Brief notes on taste and entertainment: A shark, an octopus, Celine Dion, and Batman
Until Runaway American Dream, the book of mine that got the most attention was The Worst Rock’n'Roll Records of All Time, which I wrote with my friend Owen O’Donnell. Almost 20 years later, I have mixed feelings about that book. Working with Owen was a great pleasure, but the book now feels more mean and less funny than it should have been. (You could say the same for the book that inspired us, the Medved Brothers’ Golden Turkey Awards.)
I hardly ever think about The Worst anymore. I get the occasional email asking me when we’re doing a sequel or defending Bon Jovi, but that’s it. Questions of awful art and how we treat awful art zoomed back to front of mind earlier this month when I read Carl Wilson’s Let’s Talk About Love: A Journey to the End of Taste. It’s a wonderful short book, part of Continuum’s 33-1/3 series, and it focuses on a Celine Dion record that Wilson, an ace rock critic, doesn’t think is any good. Yet he spends more than 100 pages finding interesting things to say about it and finding aspects of it that are not as awful as other aspects. He finds it a tremendously flawed work of art, but he also finds it a work of art.
In most of The Worst, it was easy to sneer at the performers. Owen and I didn’t break much of a sweat making fun of Billy Joel and his ilk. (If I remember correctly, we broke more of a sweat playing handball in the street in front of my house when we should have been writing.) Sometimes, though, the sneer didn’t come so easily. I’m thinking in particular of when we wrote about The Shaggs, a group of sisters best-known for their inability to stay in tune. Yet there is joy in their playing, an artless love of life in their songwriting, and I think Meg White listened to them when she and Jack were dreaming up The White Stripes. Can they play? Not really. But their enthusiasm is infectious. If the Shaggs’ music gives me so such pleasure, how can it possibly be bad? Why would I make fun of someone who is creating art that is moving me?
Which brings us to Mega Shark Versus Giant Octopus. It’s a disaster film that came out last year. Don’t worry if you missed it; almost everyone else did, too, even though it is, I think, the only film in which Lorenzo Lamas and Deborah Gibson (yes, she of “Shake Your Love”) both appear, the latter as a submarine-stealing oceanographer. The film was originally entitled Mega Shark Versus Giant Octopus in 3D, but the filmmakers had to change the name when they couldn’t get enough funding to shoot in 3D.
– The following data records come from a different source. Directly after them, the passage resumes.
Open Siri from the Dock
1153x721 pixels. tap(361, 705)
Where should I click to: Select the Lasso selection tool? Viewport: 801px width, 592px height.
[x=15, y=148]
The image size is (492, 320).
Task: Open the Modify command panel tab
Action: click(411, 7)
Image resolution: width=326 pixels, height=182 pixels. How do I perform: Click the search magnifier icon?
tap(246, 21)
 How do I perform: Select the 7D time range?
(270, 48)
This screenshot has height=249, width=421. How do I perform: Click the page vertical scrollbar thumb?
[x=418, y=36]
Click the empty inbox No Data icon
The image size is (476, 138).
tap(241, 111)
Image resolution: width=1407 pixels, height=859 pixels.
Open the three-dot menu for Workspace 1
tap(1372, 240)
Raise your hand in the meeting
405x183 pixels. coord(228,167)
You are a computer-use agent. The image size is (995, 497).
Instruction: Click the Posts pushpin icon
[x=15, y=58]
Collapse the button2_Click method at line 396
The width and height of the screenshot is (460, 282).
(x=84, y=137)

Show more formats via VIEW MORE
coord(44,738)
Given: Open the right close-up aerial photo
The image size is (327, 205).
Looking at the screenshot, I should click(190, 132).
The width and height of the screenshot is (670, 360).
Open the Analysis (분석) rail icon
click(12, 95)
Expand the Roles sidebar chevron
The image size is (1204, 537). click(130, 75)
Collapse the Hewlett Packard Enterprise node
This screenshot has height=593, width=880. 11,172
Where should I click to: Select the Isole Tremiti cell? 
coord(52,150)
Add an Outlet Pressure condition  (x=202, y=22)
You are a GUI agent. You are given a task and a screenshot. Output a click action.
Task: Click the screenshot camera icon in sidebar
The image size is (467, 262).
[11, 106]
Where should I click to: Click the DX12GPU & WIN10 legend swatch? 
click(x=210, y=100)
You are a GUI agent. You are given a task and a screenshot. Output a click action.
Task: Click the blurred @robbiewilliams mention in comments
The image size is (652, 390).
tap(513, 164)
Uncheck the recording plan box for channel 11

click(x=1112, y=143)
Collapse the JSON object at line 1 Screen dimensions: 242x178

But let’s see a bit of the work itself:
That’s right; you just saw a shark jump thousands of feet out of the ocean to attack a jetliner (it could happen). And you should see what the shark does to the Golden Gate bridge:
And don’t forget the “octopus” part of the title:
We self-appointed tastemakers tend to consider work of this level wanting. But what does bad mean here? All three of those clips bring me pleasure. Every single person I’ve shown the clip with the plane has responded to it. How can that be bad? No, the pleasures aren’t as deep as a film by Bergman or Kurosawa might bring, but they are pleasures nonetheless. The filmmakers sought to entertain me and they succeeded. How can such a pleasure be relegated to a guilty one?
Speaking of guilty pleasures, I cannot end this post about a shark attacking a plane without a reference to my until-now favorite shark moment on film, which, of course, involves Batman:
And now I’m going to decide whether I want to reread The Guermantes Way or Seagalogy: A Study of the Ass-Kicking Films of Steven Seagal.